Jean Starobinski (né en 1920) est un critique littéraire « complet », comme il en existe bien peu désormais, utilisant les données de la psychanalyse, du structuralisme et de l'analyse thématique. Il a déployé son acuité critique particulièrement sur Rousseau et Montaigne. Un extrait tiré de son "Montaigne en mouvement".

« Aux assauts de la maladie, à la menace de la mort imminente, Montaigne répond par la louange de notre « condition corporelle ». Il connaît mieux désormais le bonheur d'avoir un corps et la valeur de la santé, ce feux de gayeté. Vérité apparemment banale, lieu commun inépuisable : les malheurs ravivent la saveur du bonheur révolu. Les poètes latins l'ont dit de mille façons, et Montaigne a cité leurs sentences. Mais ce n'est pas un bonheur passé que la maladie et la mort imminente révèlent maintenant : c'est un bonheur présent, une félicité actuelle.
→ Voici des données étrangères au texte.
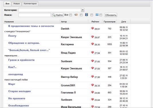Click the video film filter icon
This screenshot has width=153, height=108.
[86, 15]
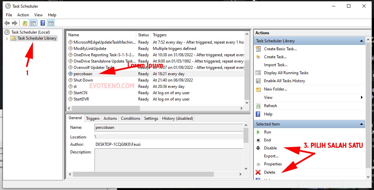Click the Refresh icon in Actions pane
Screen dimensions: 374x190
point(258,106)
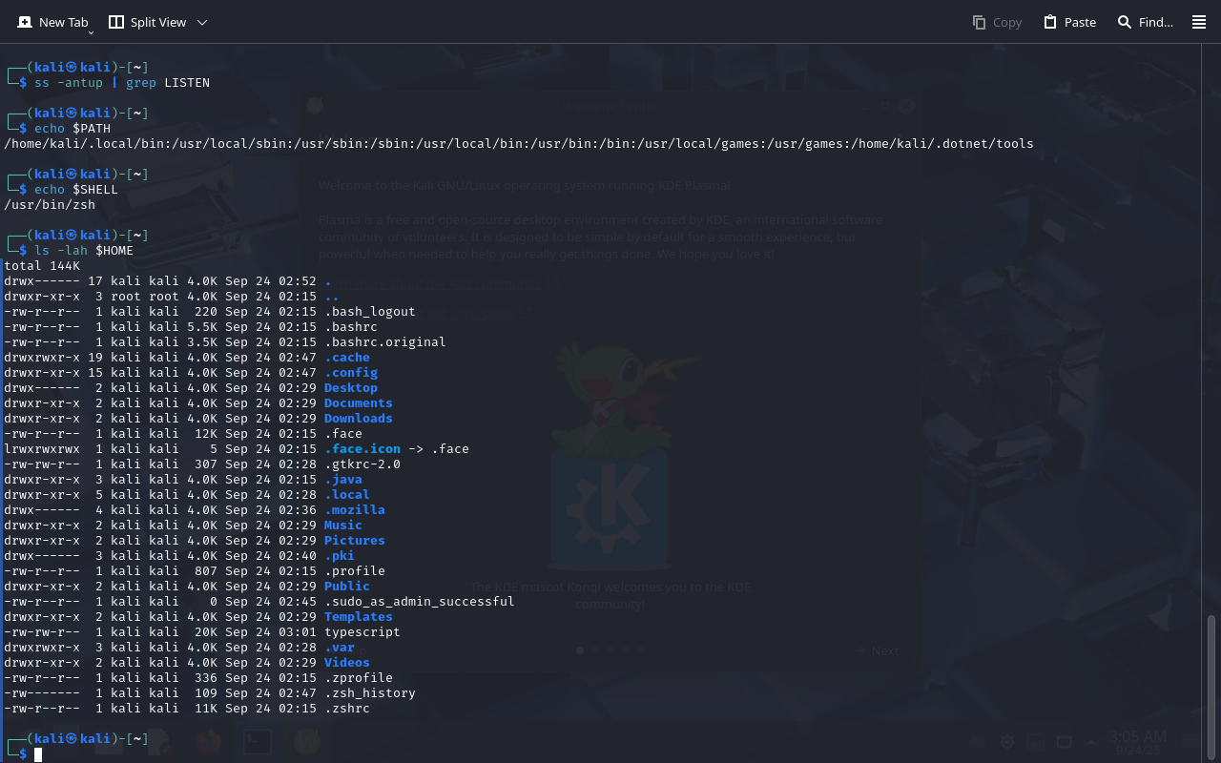
Task: Open a new terminal tab
Action: coord(52,22)
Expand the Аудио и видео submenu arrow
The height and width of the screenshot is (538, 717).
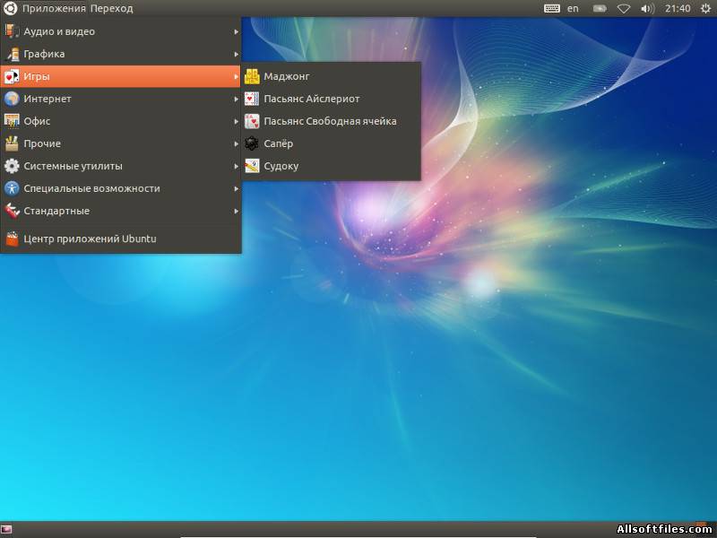click(236, 31)
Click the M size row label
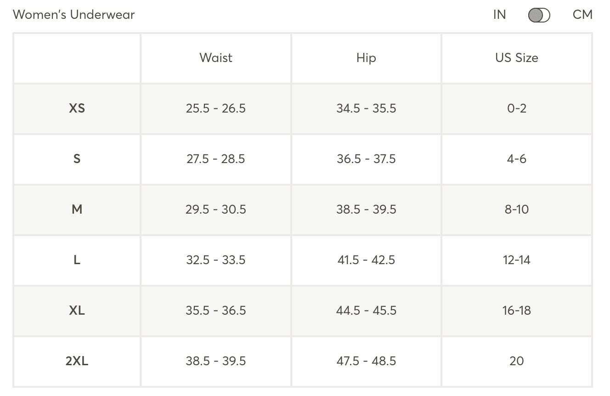This screenshot has height=396, width=610. point(77,209)
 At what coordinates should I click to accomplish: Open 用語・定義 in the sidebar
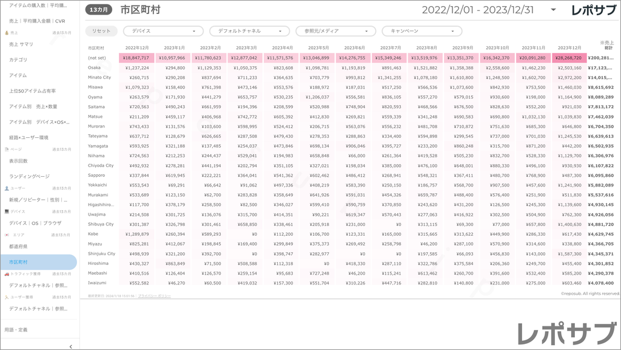coord(16,329)
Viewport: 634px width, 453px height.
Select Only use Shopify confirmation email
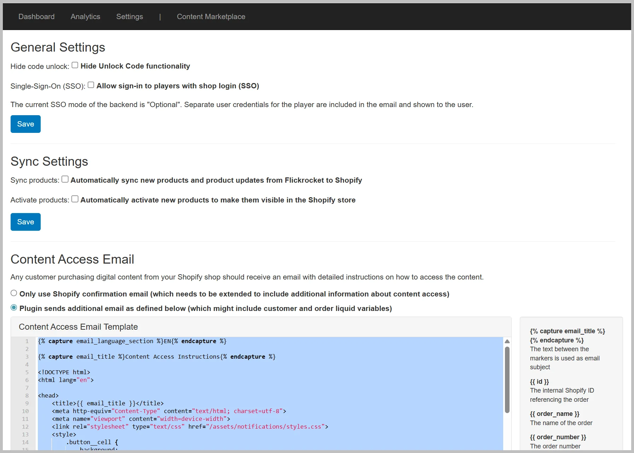pyautogui.click(x=14, y=293)
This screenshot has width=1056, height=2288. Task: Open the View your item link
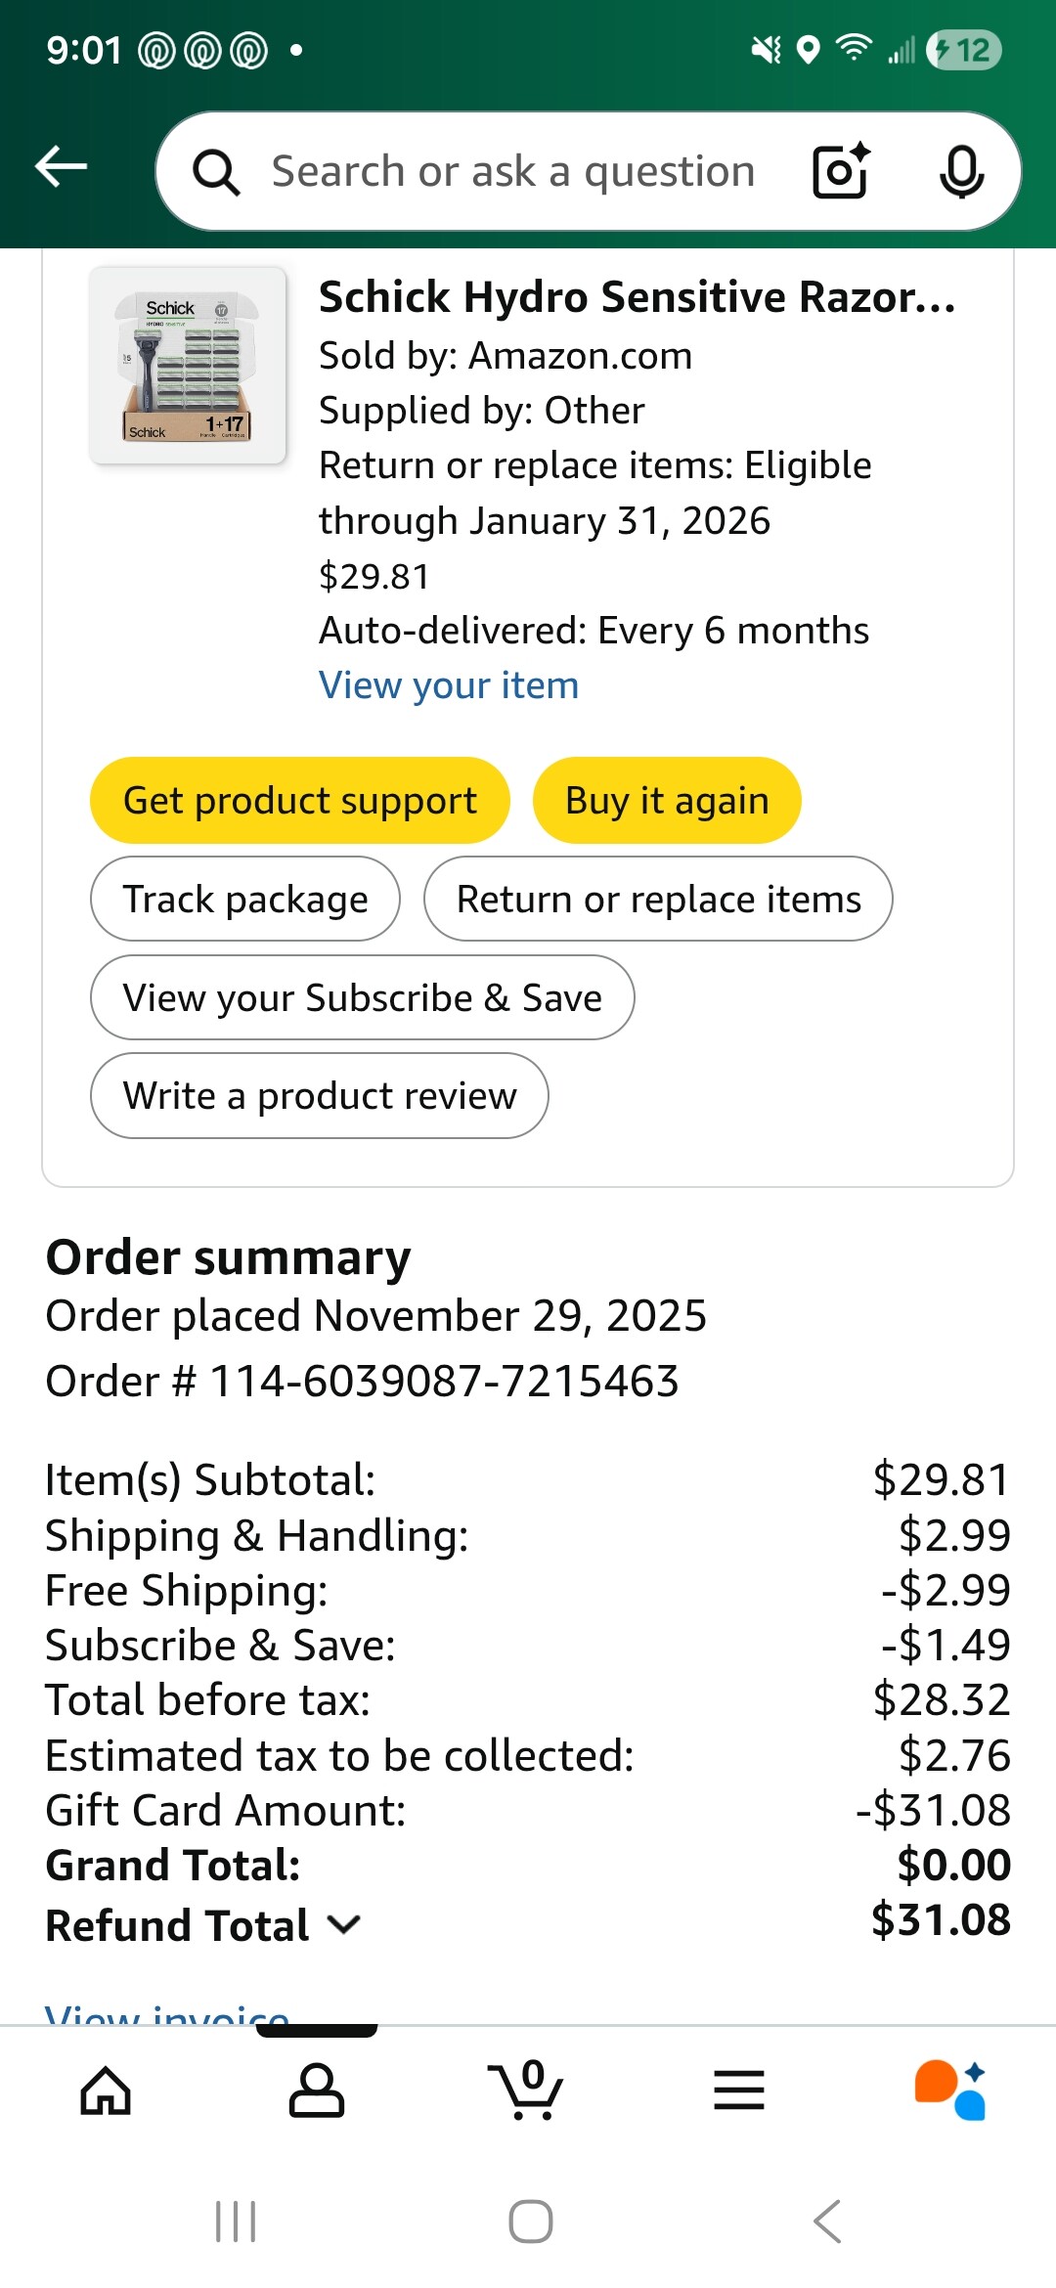(x=449, y=685)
« Quand je dance, je dance ; quand je dors, je dors. » Adhésion totale à soi : le geste de la danse, la détente du sommeil sont des instants de complète coïncidence. Le redoublement du verbe, ici, est le fruit du dédoublement réflexif, mais ce qui est constaté par la conscience réfléchissante est la répétition parfaite, la réaffirmation pure et simple de l'action où Montaigne s'est engagé. L'identité spéculaire des verbes répétés manifeste l'accord avec soi-même, sans arrière-pensée ni réserve. L'écrivain goûte ainsi sa propre duplication exacte : il s'apparaît tel qu'il est, il s'approuve instantanément, et il en fait part à son lecteur. Or, une adhésion si heureuse à l'instant vécu n'est possible que parce que la conscience a définitivement reconnu que « ma mort se mesle et confond par tout à nostre vie ». Pour trouver la plénitude absolue dans l'instant fugitif, il aura d'abord fallu rompre en pensée avec la vie. Pour trouver la richesse, il aura fallu consentir à tout perdre. C'est au moment où tous les liens ont été dénoués que la prise s'affirme plus forte et la jouissance plus savoureuse.

Je ne pense désormais qu'à finir : me deffay de toiutes nouvelles espérances et entreprinses ; prens mon dernier congé de tous les lieux que je laisse ; et me despossede tous les jours de ce que j'ay (…) Je me desnoue par tout ; mes adieux sont à demi prins de chacun, sauf de moy. Jamais homme ne se prépara à quitter le monde plus purement et pleinement, et n'en desprint plus universellement que je m'attens à fire. En voyageant, je n'arrive gueres en logis où il ne me passe pas la fantaisie si j'y pourray estre et malade et mourant à mon aise.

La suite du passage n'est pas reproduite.